■ What is required: Print the records below exactly, starting at the first line and stopping after the line that contains "The height and". Leave out any pictures.

##### Exercise material

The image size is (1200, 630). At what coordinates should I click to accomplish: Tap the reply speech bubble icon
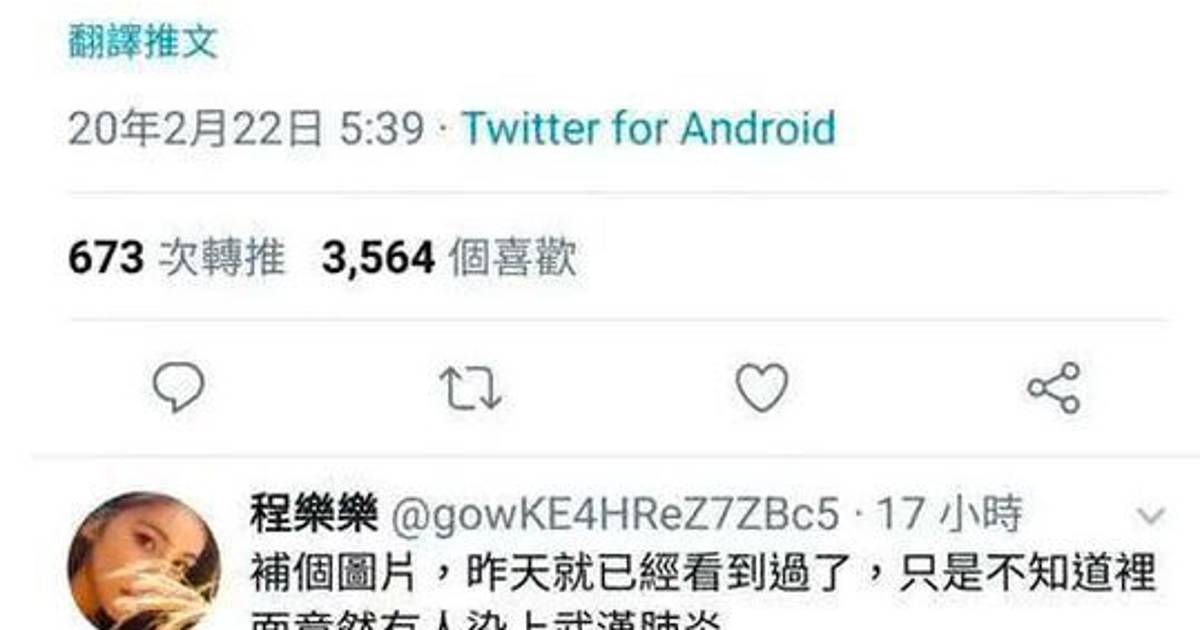(x=179, y=387)
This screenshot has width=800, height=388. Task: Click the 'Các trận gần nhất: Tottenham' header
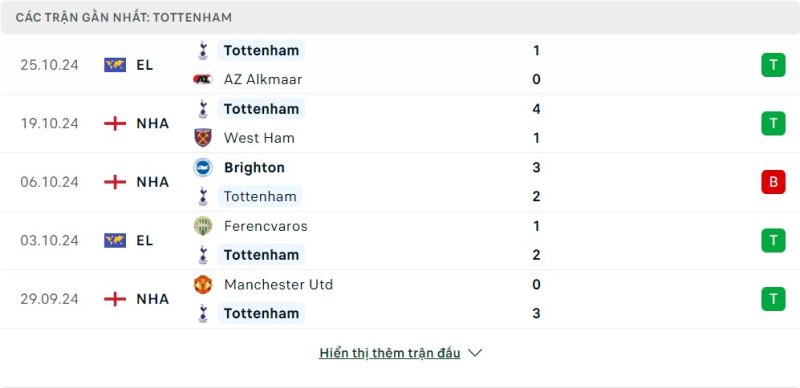123,17
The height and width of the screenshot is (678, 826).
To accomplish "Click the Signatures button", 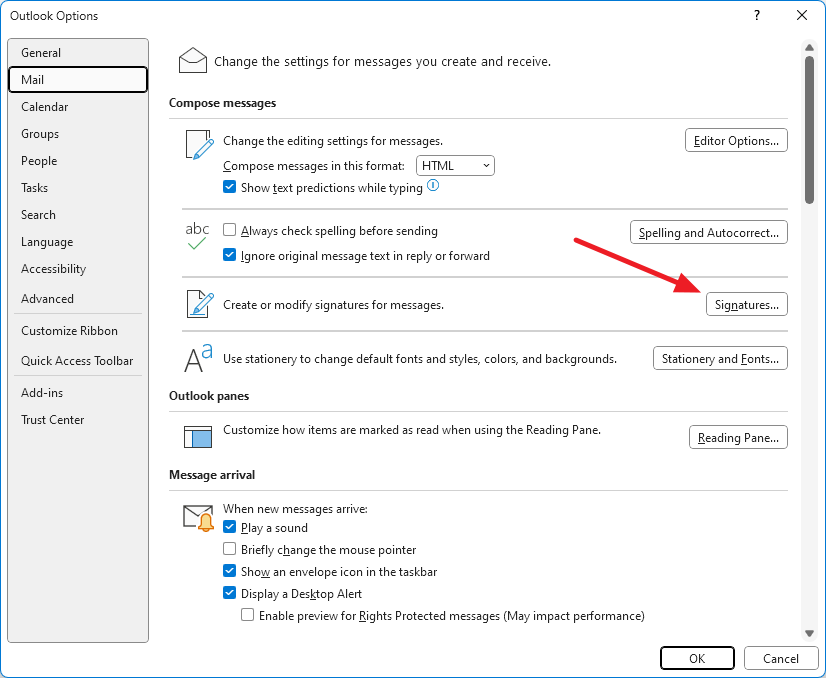I will (x=747, y=304).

##########

■ Answer space:
The image size is (1200, 630). At what coordinates should I click to accomplish: Tap the reply speech bubble icon
(x=179, y=387)
This screenshot has width=800, height=388. Task: Click the 'Các trận gần nhất: Tottenham' header
123,17
The height and width of the screenshot is (678, 826).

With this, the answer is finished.